Extract provided
(begin)

The truth lies somewhere in between, I hope… I'm not even trying to follow the instructions exactly, as I cant make myself to cut based on measurement alone - I have to make trial pieces to make sure its coming out OK.

Anyway, watching Scott's DVD makes you realize none of the steps are impossible, and so far I seem to be on the right track. I think his side table plans will come in handy when the pair of lowbacks start to surrender.


----------



## RBWoodworker (Mar 22, 2009)

Antti said:


> *Its on!*
> 
> After reading Maloof's book last summer, I ordered the DVD and templates from Scott Morrison, claiming the lowback to be my "winter project". Now its (actually "they" as I'm making a pair) on the way as I officially have completed the first few steps:
> 
> ...


Assembling the chair and getting all the parts to fit is relatively easy..just take your time.. double check.. it's going to be the sculpting and shaping that will take the most time.. you have several "two's" of parts meaning two front legs..two back legs..making them identical will be the challenge.. you also have a curved front legs that are rounded that have to be shaped by hand.. its a great project..I have made these chairs before and you can see the results here if you want to look..feel free to PM me if you have any questions..I love to help where I can..

(end)

Given instruction
Reproduce the forum excerpt between "The truth lies" and "coming out OK.", inclusive, substituting "test pieces" for "trial pieces". Rely solely on the forum excerpt when responding.

Material shown
(begin)

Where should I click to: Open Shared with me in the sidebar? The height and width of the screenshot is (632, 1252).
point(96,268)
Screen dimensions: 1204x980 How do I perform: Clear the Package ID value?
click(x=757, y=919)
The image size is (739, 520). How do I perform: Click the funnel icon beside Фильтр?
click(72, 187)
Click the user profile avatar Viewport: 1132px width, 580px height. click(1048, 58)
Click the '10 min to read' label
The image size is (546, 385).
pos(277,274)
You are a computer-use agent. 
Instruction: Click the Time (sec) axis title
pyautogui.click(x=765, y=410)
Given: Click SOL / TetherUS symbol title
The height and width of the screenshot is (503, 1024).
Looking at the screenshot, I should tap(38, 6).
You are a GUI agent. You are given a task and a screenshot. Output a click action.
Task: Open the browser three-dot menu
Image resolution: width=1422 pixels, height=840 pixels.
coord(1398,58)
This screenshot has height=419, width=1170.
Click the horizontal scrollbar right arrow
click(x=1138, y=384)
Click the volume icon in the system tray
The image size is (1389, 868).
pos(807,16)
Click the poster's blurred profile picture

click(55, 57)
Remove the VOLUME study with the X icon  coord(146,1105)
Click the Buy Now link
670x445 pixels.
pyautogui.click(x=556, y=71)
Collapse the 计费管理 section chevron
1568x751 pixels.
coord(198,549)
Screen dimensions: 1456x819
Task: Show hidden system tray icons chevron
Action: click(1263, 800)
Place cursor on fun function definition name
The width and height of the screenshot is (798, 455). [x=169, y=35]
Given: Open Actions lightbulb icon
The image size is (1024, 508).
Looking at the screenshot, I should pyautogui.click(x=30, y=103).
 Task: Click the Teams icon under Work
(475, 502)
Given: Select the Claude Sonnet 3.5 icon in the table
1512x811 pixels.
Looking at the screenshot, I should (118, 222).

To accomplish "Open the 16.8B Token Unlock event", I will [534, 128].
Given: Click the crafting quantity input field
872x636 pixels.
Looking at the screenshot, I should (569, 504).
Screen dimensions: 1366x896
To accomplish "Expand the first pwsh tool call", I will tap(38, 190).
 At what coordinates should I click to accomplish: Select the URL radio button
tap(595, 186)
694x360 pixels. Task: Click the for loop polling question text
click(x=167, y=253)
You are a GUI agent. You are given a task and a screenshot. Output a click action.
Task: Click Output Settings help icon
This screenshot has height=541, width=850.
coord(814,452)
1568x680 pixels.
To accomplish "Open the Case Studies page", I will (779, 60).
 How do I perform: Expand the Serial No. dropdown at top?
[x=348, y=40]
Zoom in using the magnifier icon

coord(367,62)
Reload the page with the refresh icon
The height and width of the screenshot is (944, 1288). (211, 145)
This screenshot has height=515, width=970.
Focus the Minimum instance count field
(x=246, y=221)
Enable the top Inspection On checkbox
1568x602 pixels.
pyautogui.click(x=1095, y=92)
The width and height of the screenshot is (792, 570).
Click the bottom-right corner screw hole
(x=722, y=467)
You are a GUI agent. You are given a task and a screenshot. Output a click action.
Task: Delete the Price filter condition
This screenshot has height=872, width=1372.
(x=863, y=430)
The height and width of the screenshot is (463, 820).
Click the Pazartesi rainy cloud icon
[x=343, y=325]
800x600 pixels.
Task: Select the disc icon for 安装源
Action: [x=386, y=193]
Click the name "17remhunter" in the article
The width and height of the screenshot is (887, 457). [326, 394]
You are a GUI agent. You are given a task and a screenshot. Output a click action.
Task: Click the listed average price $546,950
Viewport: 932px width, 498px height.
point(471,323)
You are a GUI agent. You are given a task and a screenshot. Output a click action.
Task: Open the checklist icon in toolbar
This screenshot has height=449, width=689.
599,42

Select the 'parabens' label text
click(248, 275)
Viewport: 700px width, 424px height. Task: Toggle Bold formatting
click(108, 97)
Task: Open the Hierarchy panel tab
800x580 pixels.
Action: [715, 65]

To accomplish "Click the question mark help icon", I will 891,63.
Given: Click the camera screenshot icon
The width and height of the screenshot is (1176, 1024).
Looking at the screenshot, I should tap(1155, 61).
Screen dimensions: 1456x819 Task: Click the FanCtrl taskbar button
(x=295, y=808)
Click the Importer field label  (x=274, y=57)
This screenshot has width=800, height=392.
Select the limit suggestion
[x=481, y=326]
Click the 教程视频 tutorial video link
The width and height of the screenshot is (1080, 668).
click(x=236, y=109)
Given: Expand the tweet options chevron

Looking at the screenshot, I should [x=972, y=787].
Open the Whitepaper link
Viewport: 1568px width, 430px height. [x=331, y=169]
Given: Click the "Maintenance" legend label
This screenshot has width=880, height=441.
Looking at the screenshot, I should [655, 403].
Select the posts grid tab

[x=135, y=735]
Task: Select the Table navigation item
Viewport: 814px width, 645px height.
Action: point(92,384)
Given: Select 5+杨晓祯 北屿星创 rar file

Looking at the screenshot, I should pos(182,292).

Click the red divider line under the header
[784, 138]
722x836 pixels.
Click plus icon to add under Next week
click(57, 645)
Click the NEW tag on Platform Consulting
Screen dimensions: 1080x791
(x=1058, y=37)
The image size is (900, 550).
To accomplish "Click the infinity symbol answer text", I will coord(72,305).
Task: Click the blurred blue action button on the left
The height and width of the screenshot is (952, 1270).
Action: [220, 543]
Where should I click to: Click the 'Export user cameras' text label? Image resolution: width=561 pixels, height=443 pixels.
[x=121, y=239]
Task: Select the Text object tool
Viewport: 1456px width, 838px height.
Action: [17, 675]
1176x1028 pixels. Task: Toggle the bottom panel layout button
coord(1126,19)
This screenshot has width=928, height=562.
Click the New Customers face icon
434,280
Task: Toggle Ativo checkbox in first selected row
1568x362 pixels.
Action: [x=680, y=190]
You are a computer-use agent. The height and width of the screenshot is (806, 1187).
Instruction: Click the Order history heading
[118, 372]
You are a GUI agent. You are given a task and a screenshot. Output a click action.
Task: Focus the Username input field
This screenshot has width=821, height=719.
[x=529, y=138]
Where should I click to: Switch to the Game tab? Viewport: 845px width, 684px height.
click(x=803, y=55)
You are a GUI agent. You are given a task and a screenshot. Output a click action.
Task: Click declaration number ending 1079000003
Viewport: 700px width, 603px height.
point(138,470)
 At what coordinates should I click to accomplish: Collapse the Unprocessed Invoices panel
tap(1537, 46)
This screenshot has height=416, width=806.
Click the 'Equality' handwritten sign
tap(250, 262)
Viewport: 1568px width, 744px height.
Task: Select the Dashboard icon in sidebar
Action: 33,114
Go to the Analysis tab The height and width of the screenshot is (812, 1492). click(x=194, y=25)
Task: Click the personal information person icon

(end)

Task solution
The truth lies somewhere in between, I hope… I'm not even trying to follow the instructions exactly, as I cant make myself to cut based on measurement alone - I have to make test pieces to make sure its coming out OK.